Face cachée de la société de consommation, le secteur de la logistique prospère sur le territoire français. Longtemps vu comme un simple outil de stockage des marchandises, l’entrepôt est devenu un véritable produit d’investissement, développé par des foncières spécialisées.

Infrastructure d’un monde à l’agonie. Un monde où le mode de production capitaliste étend chaque jour sa domination, impose des flux de plus en plus tendus et exploite toujours plus les hommes, les femmes et la nature.


I- LA LOGISTIQUE C’EST QUOI ?

Le secteur de la logistique est devenu central dans les économies capitalistes. Avant la logistique consistait à transporter un produit d’un point A à un point B, c’était simplement une fonction pour l’économie. Aujourd’hui, la logistique n’a plus juste une fonction de transport, elle est devenue stratégique car elle crée de la valeur, on arrive à créer du profit à travers la circulation. Avant, on considérait que le lieu central dans le capitalisme et l’économie c’était le lieu de production, aujourd’hui, dans le nouveau capitalisme, la circulation, le flux, a une place centrale.

La logistique crée de la valeur en déplaçant le lieu de production et donc permet et entraîne les délocalisations qui demandent beaucoup de transports. Elle crée également le développement de la sous-traitance. A partir des années 80, c’est le début du recours à l’externalisation, l’éclatement de la grande usine et il y a un besoin de logistique pour faire circuler entre toutes les différentes unités de production.

La valeur d’un objet vient du fait qu’on produit chacun de ses composants de façon complètement éclatée sur la planète là où c’est le moins cher (main d’œuvre moins chère ou règles environnementales moins contraignantes…). La logistique crée la connexion entre tous ces lieux, la circulation crée une nouvelle forme de valeur. En somme, la logistique c’est la clef de la circulation du capital et de sa valorisation.

La logistique repose sur 3 supports fondamentaux : les réseaux de transport (y compris zone de stationnement), les interfaces multimodales (ports maritimes ou fluviaux) et les interfaces logistiques (les entrepôts).

Un entrepôt ce sont des flux qui entrent et des flux qui sortent et entre les deux, un réagencement de ces flux. On parle d’entrepôt XXL au-dessus de 40 000 m2.


II- LES GRANDS ENTREPÔTS, UN ESSOR FULGURANT DEPUIS UNE DECENNIE SANS ORGANISATION NI REGULATION

La logistique est une des nouvelles infrastructures de l’économie en France et dans le Monde. Le développement des entrepôts logistiques s’accélère chaque année, depuis 2015 des constructions d’entrepôts sont chaque année supérieure en surface aux constructions de bureau ou de commerce. La surface dédiée aux entrepôts en France a explosé entre 2008 et 2022, elle est passée de 32 millions de m2 à 90 millions de m2.

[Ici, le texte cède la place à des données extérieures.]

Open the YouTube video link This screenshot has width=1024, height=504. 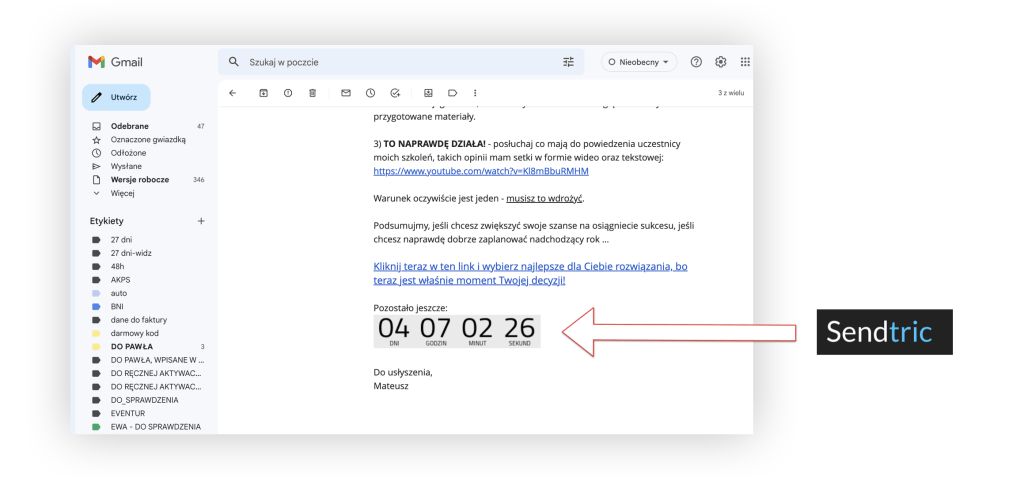coord(480,171)
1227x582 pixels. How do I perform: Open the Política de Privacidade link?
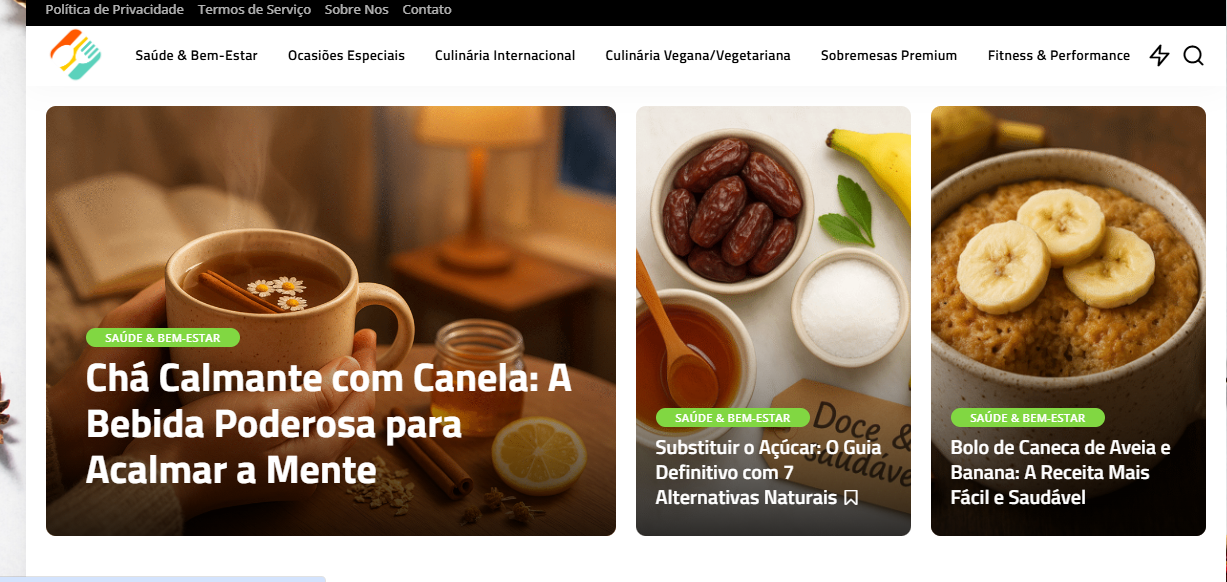click(x=115, y=10)
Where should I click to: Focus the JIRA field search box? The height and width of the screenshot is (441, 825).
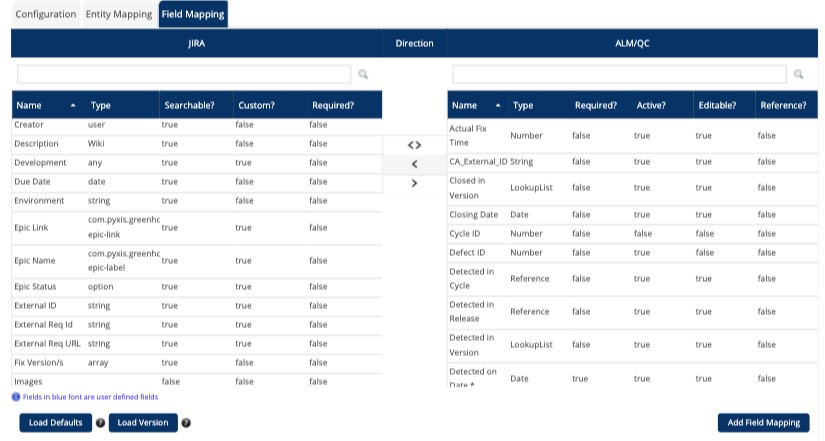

La très grande majorité des plateformes appartiennent à des fonds d’investissement, dont beaucoup sont étrangers. Un tel engouement n’a rien de surprenant, dans un contexte de marché logistique « en croissance », où les investisseurs sont assurés de réaliser une plus-value.

Avec les objectifs du ZAN (objectif « Zéro Artificialisation Nette » des sols en 2050), les opérateurs d’entrepôts logistiques font des réserves foncières en privilégiant les terres agricoles au foncier moins cher, avant qu’il ne soit trop tard et spéculent sur ces terres qui vont devenir de plus en plus rares et chères.


Une dynamique largement encouragée par les pouvoirs publics

Pour permettre l’essor des entrepôts, les acteurs de l’immobilier logistique ont bénéficié d’un accompagnement bienveillant des pouvoirs publics (lancement d’une stratégie nationale logistique en 2022, exemption des nouvelles règles contraignantes pour l’installation de surfaces commerciales sur des terrains de pleine terre, allègement fiscaux massifs…)

En échange de leur soutien, les pouvoirs publics font confiance au secteur pour réaliser sa transition écologique : L’État a notamment signé une charte par laquelle les acteurs de l’immobilier logistique s’engagent à couvrir 50 % de leur toiture d’entrepôts de panneaux solaires, à privilégier l’installation sur des friches existantes ou encore à infiltrer 100 % des eaux pluviales sur leurs sites.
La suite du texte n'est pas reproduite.